Objectives of tax Flashcards
Which one of the following options is not an example of the government using the tax system to manage the economy?
a) Allowing income from ISAs to be exempt.
b) The annual increase of the personal allowance.
c) Increasing the tax on whisky.
d) Allowing gift relief on charitable donations.
b
The government manages the economy by encouraging or discouraging certain behaviour, which is what the policies in the other choices aim to do. The personal allowance is offered to all individuals of all ages, so does not shape people’s behaviours.
In the Budget this year, the government increased the main rate of tobacco duty to £3.52 for a packet of 20 cigarettes.
The impact of this decision is best represented by the:
a) Efficiency principle.
b) Regressive principle.
c) Ability to pay principle.
d) Value principle.
b
An increase in tobacco duty will impact individuals with lower incomes more than those with higher incomes, as the tax paid as a percentage of income is higher for lower income individuals. This is an example of a regressive tax.
True or False,
A taxpayer may be able to appeal against an information notice
A taxpayer may be able to appeal against an inspection notice
TRUE
FALSE
Select whether the statements below are true or false.

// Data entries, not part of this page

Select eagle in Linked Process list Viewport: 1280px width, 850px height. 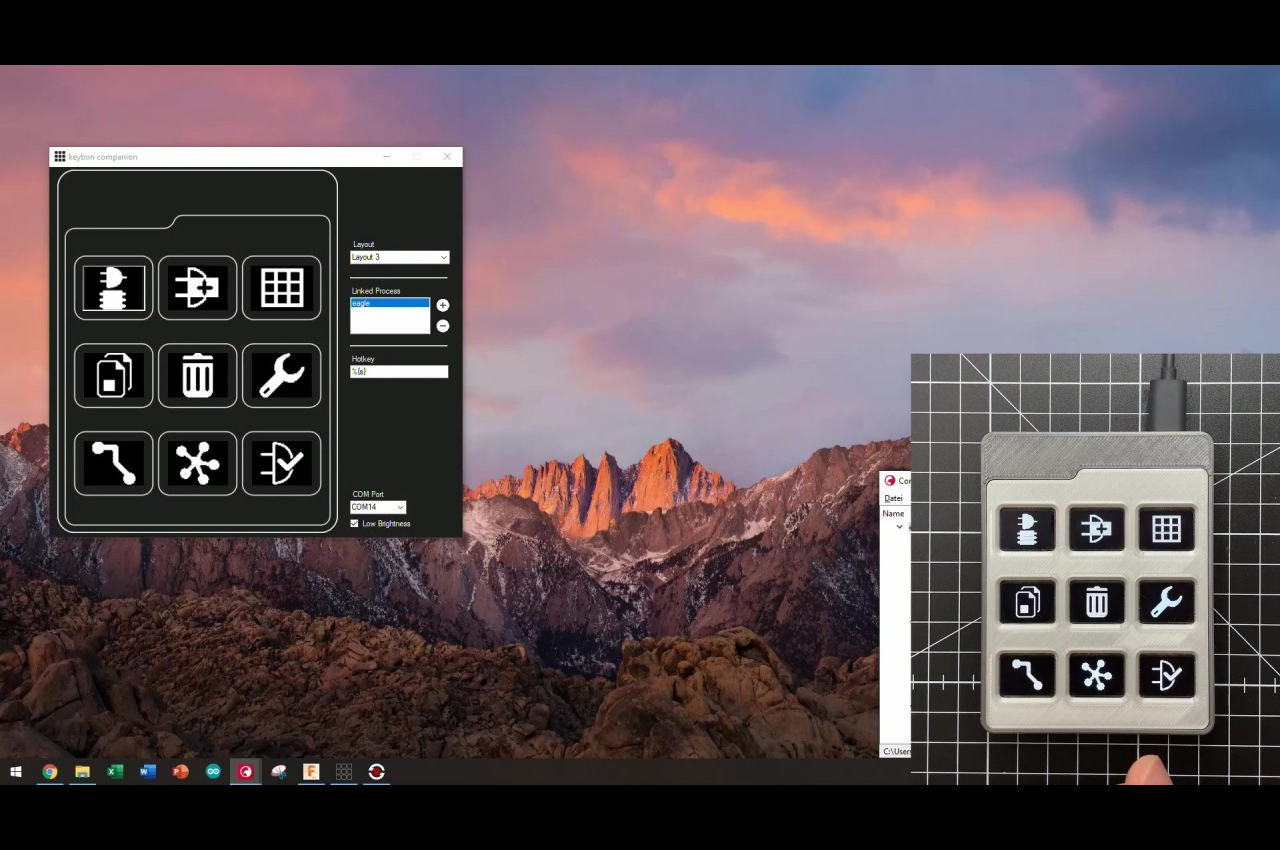(x=389, y=303)
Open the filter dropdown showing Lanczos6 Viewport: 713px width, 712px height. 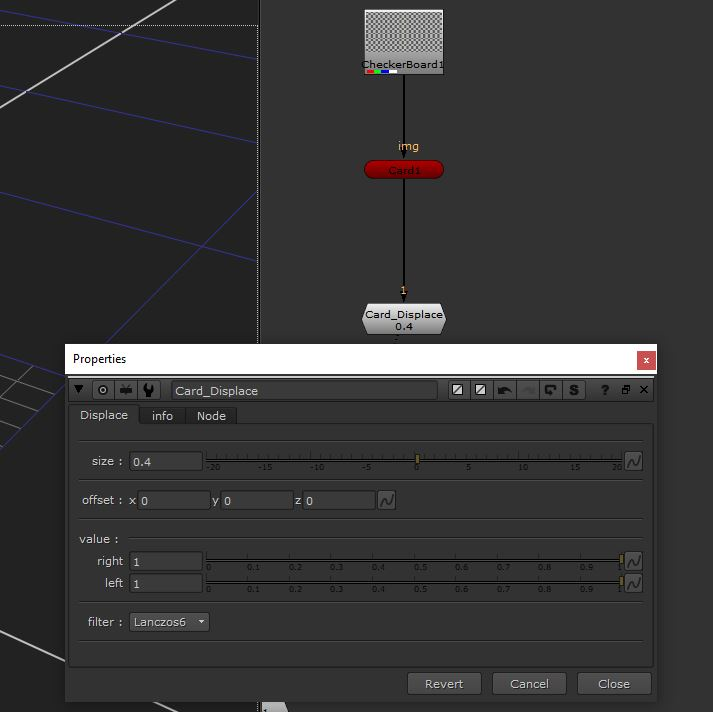pyautogui.click(x=169, y=622)
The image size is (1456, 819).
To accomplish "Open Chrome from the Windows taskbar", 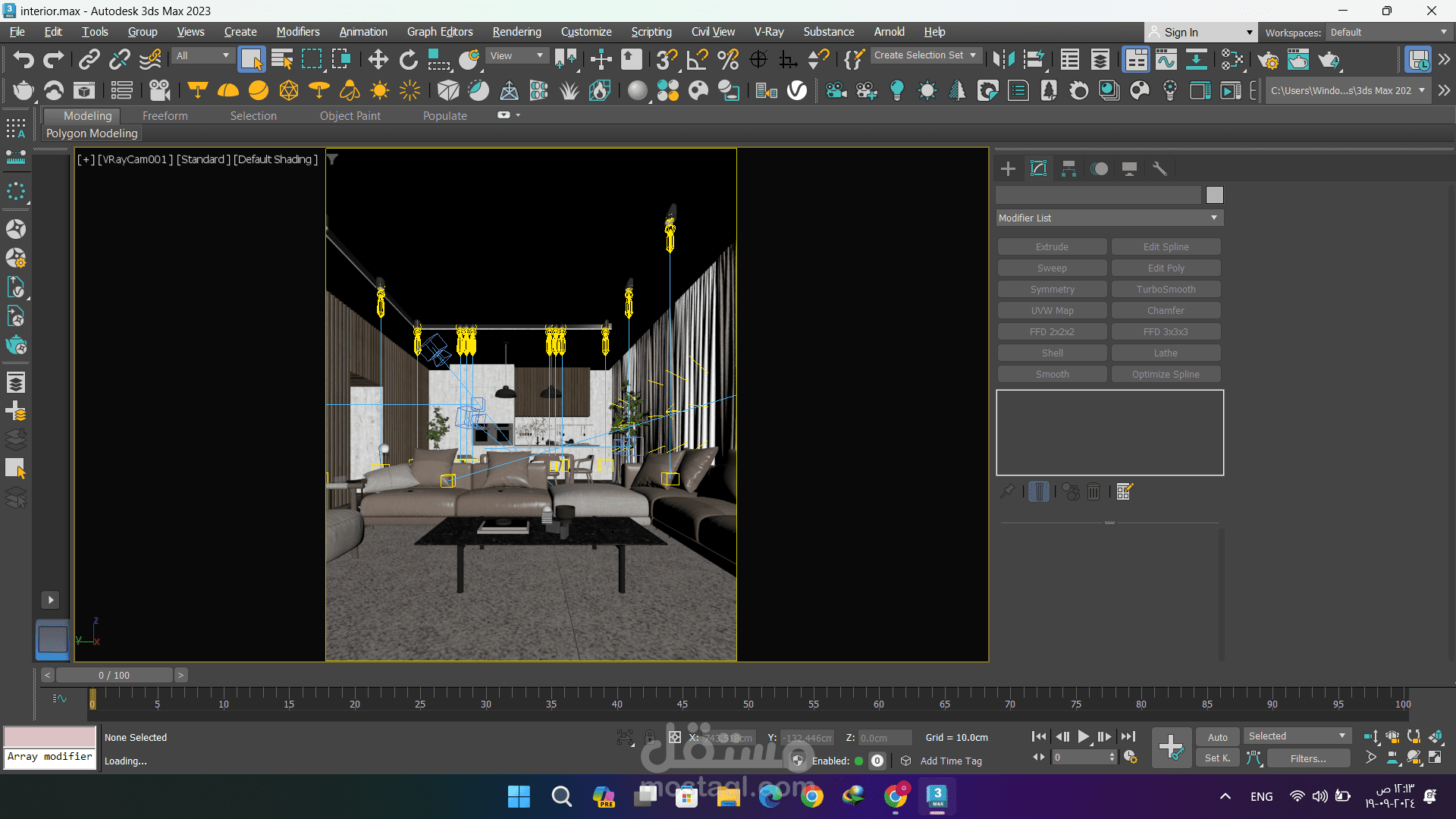I will pyautogui.click(x=811, y=796).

HMRC offers a Business Payment Support Service to taxpayers to help them meet payments if they are struggling. This may allow taxpayers to spread payments over longer time periods without incurring additional penalties and interest.
HMRC may only request information from third parties if they have First-Tier tax tribunal approval.
False.
False.
The Business Payment Support Service may allow taxpayers to spread payments over longer time periods without incurring additional penalties, however interest will still apply.
HMRC may also request information from third parties with taxpayer approval.
Joel submitted his 2021/22 electronic tax return on 30 January 2023. As he is having trouble with his cash flow, he decides not to tell HMRC about £50,000 of profits on one of his rental properties and instead moves all of the income to a secret bank account in Jersey.
HMRC must give notice of a discovery assessment by:
a) 31 January 2024
b) 31 January 2029
c) 31 January 2042
d) 5 April 2042
d
If HMRC discover that full disclosure was not made and there is a loss of tax, the HMRC is allowed to collect more tax from the taxpayer. As Joel submitted his tax return on time but deliberately did not disclose some income, a discovery assessment can be made by HMRC up to 20 years from the end of the TAX YEAR to which the return relates.
Select whether the statements below are true or false.
HMRC may only select tax returns for compliance checks where they suspect that tax has been underpaid.
HMRC are only able to open a formal enquiry once per tax return.
False
True
HMRC can select tax returns for compliance checks at random and also where they suspect tax has been underpaid.
HMRC only have one opportunity to open a formal enquiry.